Stated task:
Rewrite the data below as a Markdown table with two columns, Row and Line. Number each nonblank line in order under Row, put the line itself under Line, and leave out blank lines.

-- begin --

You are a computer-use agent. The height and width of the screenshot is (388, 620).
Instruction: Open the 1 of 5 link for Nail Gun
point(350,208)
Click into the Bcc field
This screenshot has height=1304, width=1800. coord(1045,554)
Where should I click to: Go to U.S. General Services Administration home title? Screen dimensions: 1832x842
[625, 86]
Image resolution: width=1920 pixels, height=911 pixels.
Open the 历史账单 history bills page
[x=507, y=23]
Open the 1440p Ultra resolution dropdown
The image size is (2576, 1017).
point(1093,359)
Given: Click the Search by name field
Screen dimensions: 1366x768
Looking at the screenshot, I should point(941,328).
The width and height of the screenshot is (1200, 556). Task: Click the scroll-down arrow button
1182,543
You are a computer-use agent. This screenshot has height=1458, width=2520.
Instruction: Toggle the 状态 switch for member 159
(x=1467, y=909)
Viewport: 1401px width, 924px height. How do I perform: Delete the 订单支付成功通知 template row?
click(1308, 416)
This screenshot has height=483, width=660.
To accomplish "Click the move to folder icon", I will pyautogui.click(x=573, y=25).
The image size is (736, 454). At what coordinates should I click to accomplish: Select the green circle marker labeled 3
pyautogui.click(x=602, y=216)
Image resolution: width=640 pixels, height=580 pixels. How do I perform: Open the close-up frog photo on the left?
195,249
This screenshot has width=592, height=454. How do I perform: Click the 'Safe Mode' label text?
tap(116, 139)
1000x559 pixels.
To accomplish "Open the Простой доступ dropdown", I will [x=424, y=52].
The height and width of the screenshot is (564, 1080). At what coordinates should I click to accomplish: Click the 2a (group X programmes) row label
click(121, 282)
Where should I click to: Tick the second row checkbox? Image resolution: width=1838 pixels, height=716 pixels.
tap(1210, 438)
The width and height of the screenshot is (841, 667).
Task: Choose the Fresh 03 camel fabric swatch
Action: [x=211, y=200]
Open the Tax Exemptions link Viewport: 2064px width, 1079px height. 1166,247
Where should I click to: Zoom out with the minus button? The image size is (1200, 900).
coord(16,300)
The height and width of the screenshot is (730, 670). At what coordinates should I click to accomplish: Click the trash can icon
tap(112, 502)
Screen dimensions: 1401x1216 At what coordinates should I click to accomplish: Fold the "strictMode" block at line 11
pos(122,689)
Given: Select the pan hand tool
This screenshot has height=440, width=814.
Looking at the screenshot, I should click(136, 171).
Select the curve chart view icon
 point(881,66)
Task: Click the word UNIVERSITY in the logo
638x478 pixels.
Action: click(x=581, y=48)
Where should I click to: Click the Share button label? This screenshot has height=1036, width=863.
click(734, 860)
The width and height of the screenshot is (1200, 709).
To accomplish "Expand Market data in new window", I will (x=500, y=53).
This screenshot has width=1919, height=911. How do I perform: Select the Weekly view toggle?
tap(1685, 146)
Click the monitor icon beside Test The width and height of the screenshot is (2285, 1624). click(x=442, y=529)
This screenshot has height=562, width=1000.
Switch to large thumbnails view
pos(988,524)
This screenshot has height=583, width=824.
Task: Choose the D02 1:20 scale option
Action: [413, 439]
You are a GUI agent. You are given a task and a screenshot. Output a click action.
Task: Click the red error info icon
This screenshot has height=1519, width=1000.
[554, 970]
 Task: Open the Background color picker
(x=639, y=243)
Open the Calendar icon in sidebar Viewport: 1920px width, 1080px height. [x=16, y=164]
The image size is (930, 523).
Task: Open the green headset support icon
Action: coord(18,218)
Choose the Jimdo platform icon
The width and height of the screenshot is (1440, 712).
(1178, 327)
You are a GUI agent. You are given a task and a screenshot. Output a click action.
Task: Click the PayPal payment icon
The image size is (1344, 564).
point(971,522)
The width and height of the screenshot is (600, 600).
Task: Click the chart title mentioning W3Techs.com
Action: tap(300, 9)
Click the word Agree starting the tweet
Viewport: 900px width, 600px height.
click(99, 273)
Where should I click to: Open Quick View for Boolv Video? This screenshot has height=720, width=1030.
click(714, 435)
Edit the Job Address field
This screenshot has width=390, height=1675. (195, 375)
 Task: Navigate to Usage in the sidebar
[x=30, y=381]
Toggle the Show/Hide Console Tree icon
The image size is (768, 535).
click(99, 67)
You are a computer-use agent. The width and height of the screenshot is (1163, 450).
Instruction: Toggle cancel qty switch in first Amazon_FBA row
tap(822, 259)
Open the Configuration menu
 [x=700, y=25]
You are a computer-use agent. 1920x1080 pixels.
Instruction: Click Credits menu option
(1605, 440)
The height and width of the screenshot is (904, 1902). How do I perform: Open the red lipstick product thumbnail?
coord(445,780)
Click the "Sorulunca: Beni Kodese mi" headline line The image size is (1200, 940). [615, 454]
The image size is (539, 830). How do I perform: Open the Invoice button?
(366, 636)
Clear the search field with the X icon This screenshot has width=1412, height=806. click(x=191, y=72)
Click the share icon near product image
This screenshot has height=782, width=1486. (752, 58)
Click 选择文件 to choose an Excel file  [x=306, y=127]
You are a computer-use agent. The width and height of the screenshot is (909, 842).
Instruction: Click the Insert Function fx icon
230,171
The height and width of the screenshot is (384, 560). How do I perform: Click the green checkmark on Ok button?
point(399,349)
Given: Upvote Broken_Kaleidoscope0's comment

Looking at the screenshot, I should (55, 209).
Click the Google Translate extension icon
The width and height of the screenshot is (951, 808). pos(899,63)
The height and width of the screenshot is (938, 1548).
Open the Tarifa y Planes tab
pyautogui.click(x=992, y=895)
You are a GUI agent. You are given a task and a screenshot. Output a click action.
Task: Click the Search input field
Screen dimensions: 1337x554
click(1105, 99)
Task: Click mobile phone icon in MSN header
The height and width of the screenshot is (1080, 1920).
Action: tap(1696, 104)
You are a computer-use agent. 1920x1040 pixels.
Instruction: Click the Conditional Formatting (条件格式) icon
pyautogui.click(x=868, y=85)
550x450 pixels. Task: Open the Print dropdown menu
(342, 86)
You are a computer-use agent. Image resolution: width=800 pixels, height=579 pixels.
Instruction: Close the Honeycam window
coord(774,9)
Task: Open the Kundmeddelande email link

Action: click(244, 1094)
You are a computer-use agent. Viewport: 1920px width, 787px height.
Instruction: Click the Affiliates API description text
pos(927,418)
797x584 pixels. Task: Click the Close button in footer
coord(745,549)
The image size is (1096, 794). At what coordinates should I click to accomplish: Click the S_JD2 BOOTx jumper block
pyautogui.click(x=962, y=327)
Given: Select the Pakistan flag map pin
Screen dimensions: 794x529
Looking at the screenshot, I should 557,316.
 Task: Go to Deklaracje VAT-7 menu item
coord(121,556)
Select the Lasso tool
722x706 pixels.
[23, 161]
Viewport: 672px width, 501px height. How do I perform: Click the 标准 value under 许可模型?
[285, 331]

-- end --

Worked solution:
| Row | Line |
|---|---|
| 1 | You are a computer-use agent. The height and width of the screenshot is (388, 620). |
| 2 | Instruction: Open the 1 of 5 link for Nail Gun |
| 3 | point(350,208) |
| 4 | Click into the Bcc field |
| 5 | This screenshot has height=1304, width=1800. coord(1045,554) |
| 6 | Where should I click to: Go to U.S. General Services Administration home title? Screen dimensions: 1832x842 |
| 7 | [625, 86] |
| 8 | Image resolution: width=1920 pixels, height=911 pixels. |
| 9 | Open the 历史账单 history bills page |
| 10 | [x=507, y=23] |
| 11 | Open the 1440p Ultra resolution dropdown |
| 12 | The image size is (2576, 1017). |
| 13 | point(1093,359) |
| 14 | Given: Click the Search by name field |
| 15 | Screen dimensions: 1366x768 |
| 16 | Looking at the screenshot, I should point(941,328). |
| 17 | The width and height of the screenshot is (1200, 556). Task: Click the scroll-down arrow button |
| 18 | 1182,543 |
| 19 | You are a computer-use agent. This screenshot has height=1458, width=2520. |
| 20 | Instruction: Toggle the 状态 switch for member 159 |
| 21 | (x=1467, y=909) |
| 22 | Viewport: 1401px width, 924px height. How do I perform: Delete the 订单支付成功通知 template row? |
| 23 | click(1308, 416) |
| 24 | This screenshot has height=483, width=660. |
| 25 | To accomplish "Click the move to folder icon", I will pyautogui.click(x=573, y=25). |
| 26 | The image size is (736, 454). At what coordinates should I click to accomplish: Select the green circle marker labeled 3 |
| 27 | pyautogui.click(x=602, y=216) |
| 28 | Image resolution: width=640 pixels, height=580 pixels. How do I perform: Open the close-up frog photo on the left? |
| 29 | 195,249 |
| 30 | This screenshot has width=592, height=454. How do I perform: Click the 'Safe Mode' label text? |
| 31 | tap(116, 139) |
| 32 | 1000x559 pixels. |
| 33 | To accomplish "Open the Простой доступ dropdown", I will [x=424, y=52]. |
| 34 | The height and width of the screenshot is (564, 1080). At what coordinates should I click to accomplish: Click the 2a (group X programmes) row label |
| 35 | click(121, 282) |
| 36 | Where should I click to: Tick the second row checkbox? Image resolution: width=1838 pixels, height=716 pixels. |
| 37 | tap(1210, 438) |
| 38 | The width and height of the screenshot is (841, 667). |
| 39 | Task: Choose the Fresh 03 camel fabric swatch |
| 40 | Action: [x=211, y=200] |
| 41 | Open the Tax Exemptions link Viewport: 2064px width, 1079px height. 1166,247 |
| 42 | Where should I click to: Zoom out with the minus button? The image size is (1200, 900). |
| 43 | coord(16,300) |
| 44 | The height and width of the screenshot is (730, 670). At what coordinates should I click to accomplish: Click the trash can icon |
| 45 | tap(112, 502) |
| 46 | Screen dimensions: 1401x1216 At what coordinates should I click to accomplish: Fold the "strictMode" block at line 11 |
| 47 | pos(122,689) |
| 48 | Given: Select the pan hand tool |
| 49 | This screenshot has height=440, width=814. |
| 50 | Looking at the screenshot, I should click(136, 171). |
| 51 | Select the curve chart view icon |
| 52 |  point(881,66) |
| 53 | Task: Click the word UNIVERSITY in the logo |
| 54 | 638x478 pixels. |
| 55 | Action: click(x=581, y=48) |
| 56 | Where should I click to: Click the Share button label? This screenshot has height=1036, width=863. |
| 57 | click(734, 860) |
| 58 | The width and height of the screenshot is (1200, 709). |
| 59 | To accomplish "Expand Market data in new window", I will (x=500, y=53). |
| 60 | This screenshot has width=1919, height=911. How do I perform: Select the Weekly view toggle? |
| 61 | tap(1685, 146) |
| 62 | Click the monitor icon beside Test The width and height of the screenshot is (2285, 1624). click(x=442, y=529) |
| 63 | This screenshot has height=562, width=1000. |
| 64 | Switch to large thumbnails view |
| 65 | pos(988,524) |
| 66 | This screenshot has height=583, width=824. |
| 67 | Task: Choose the D02 1:20 scale option |
| 68 | Action: [413, 439] |
| 69 | You are a GUI agent. You are given a task and a screenshot. Output a click action. |
| 70 | Task: Click the red error info icon |
| 71 | This screenshot has height=1519, width=1000. |
| 72 | [554, 970] |
| 73 |  Task: Open the Background color picker |
| 74 | (x=639, y=243) |
| 75 | Open the Calendar icon in sidebar Viewport: 1920px width, 1080px height. [x=16, y=164] |
| 76 | The image size is (930, 523). |
| 77 | Task: Open the green headset support icon |
| 78 | Action: coord(18,218) |
| 79 | Choose the Jimdo platform icon |
| 80 | The width and height of the screenshot is (1440, 712). |
| 81 | (1178, 327) |
| 82 | You are a GUI agent. You are given a task and a screenshot. Output a click action. |
| 83 | Task: Click the PayPal payment icon |
| 84 | The image size is (1344, 564). |
| 85 | point(971,522) |
| 86 | The width and height of the screenshot is (600, 600). |
| 87 | Task: Click the chart title mentioning W3Techs.com |
| 88 | Action: tap(300, 9) |
| 89 | Click the word Agree starting the tweet |
| 90 | Viewport: 900px width, 600px height. |
| 91 | click(99, 273) |
| 92 | Where should I click to: Open Quick View for Boolv Video? This screenshot has height=720, width=1030. |
| 93 | click(714, 435) |
| 94 | Edit the Job Address field |
| 95 | This screenshot has width=390, height=1675. (195, 375) |
| 96 |  Task: Navigate to Usage in the sidebar |
| 97 | [x=30, y=381] |
| 98 | Toggle the Show/Hide Console Tree icon |
| 99 | The image size is (768, 535). |
| 100 | click(99, 67) |
| 101 | You are a computer-use agent. The width and height of the screenshot is (1163, 450). |
| 102 | Instruction: Toggle cancel qty switch in first Amazon_FBA row |
| 103 | tap(822, 259) |
| 104 | Open the Configuration menu |
| 105 |  [x=700, y=25] |
| 106 | You are a computer-use agent. 1920x1080 pixels. |
| 107 | Instruction: Click Credits menu option |
| 108 | (1605, 440) |
| 109 | The height and width of the screenshot is (904, 1902). How do I perform: Open the red lipstick product thumbnail? |
| 110 | coord(445,780) |
| 111 | Click the "Sorulunca: Beni Kodese mi" headline line The image size is (1200, 940). [615, 454] |
| 112 | The image size is (539, 830). How do I perform: Open the Invoice button? |
| 113 | (366, 636) |
| 114 | Clear the search field with the X icon This screenshot has width=1412, height=806. click(x=191, y=72) |
| 115 | Click the share icon near product image |
| 116 | This screenshot has height=782, width=1486. (752, 58) |
| 117 | Click 选择文件 to choose an Excel file  [x=306, y=127] |
| 118 | You are a computer-use agent. The width and height of the screenshot is (909, 842). |
| 119 | Instruction: Click the Insert Function fx icon |
| 120 | 230,171 |
| 121 | The height and width of the screenshot is (384, 560). How do I perform: Click the green checkmark on Ok button? |
| 122 | point(399,349) |
| 123 | Given: Upvote Broken_Kaleidoscope0's comment |
| 124 | Looking at the screenshot, I should (55, 209). |
| 125 | Click the Google Translate extension icon |
| 126 | The width and height of the screenshot is (951, 808). pos(899,63) |
| 127 | The height and width of the screenshot is (938, 1548). |
| 128 | Open the Tarifa y Planes tab |
| 129 | pyautogui.click(x=992, y=895) |
| 130 | You are a GUI agent. You are given a task and a screenshot. Output a click action. |
| 131 | Task: Click the Search input field |
| 132 | Screen dimensions: 1337x554 |
| 133 | click(1105, 99) |
| 134 | Task: Click mobile phone icon in MSN header |
| 135 | The height and width of the screenshot is (1080, 1920). |
| 136 | Action: tap(1696, 104) |
| 137 | You are a computer-use agent. 1920x1040 pixels. |
| 138 | Instruction: Click the Conditional Formatting (条件格式) icon |
| 139 | pyautogui.click(x=868, y=85) |
| 140 | 550x450 pixels. Task: Open the Print dropdown menu |
| 141 | (342, 86) |
| 142 | You are a computer-use agent. Image resolution: width=800 pixels, height=579 pixels. |
| 143 | Instruction: Close the Honeycam window |
| 144 | coord(774,9) |
| 145 | Task: Open the Kundmeddelande email link |
| 146 | Action: click(244, 1094) |
| 147 | You are a computer-use agent. Viewport: 1920px width, 787px height. |
| 148 | Instruction: Click the Affiliates API description text |
| 149 | pos(927,418) |
| 150 | 797x584 pixels. Task: Click the Close button in footer |
| 151 | coord(745,549) |
| 152 | The image size is (1096, 794). At what coordinates should I click to accomplish: Click the S_JD2 BOOTx jumper block |
| 153 | pyautogui.click(x=962, y=327) |
| 154 | Given: Select the Pakistan flag map pin |
| 155 | Screen dimensions: 794x529 |
| 156 | Looking at the screenshot, I should 557,316. |
| 157 |  Task: Go to Deklaracje VAT-7 menu item |
| 158 | coord(121,556) |
| 159 | Select the Lasso tool |
| 160 | 722x706 pixels. |
| 161 | [23, 161] |
| 162 | Viewport: 672px width, 501px height. How do I perform: Click the 标准 value under 许可模型? |
| 163 | [285, 331] |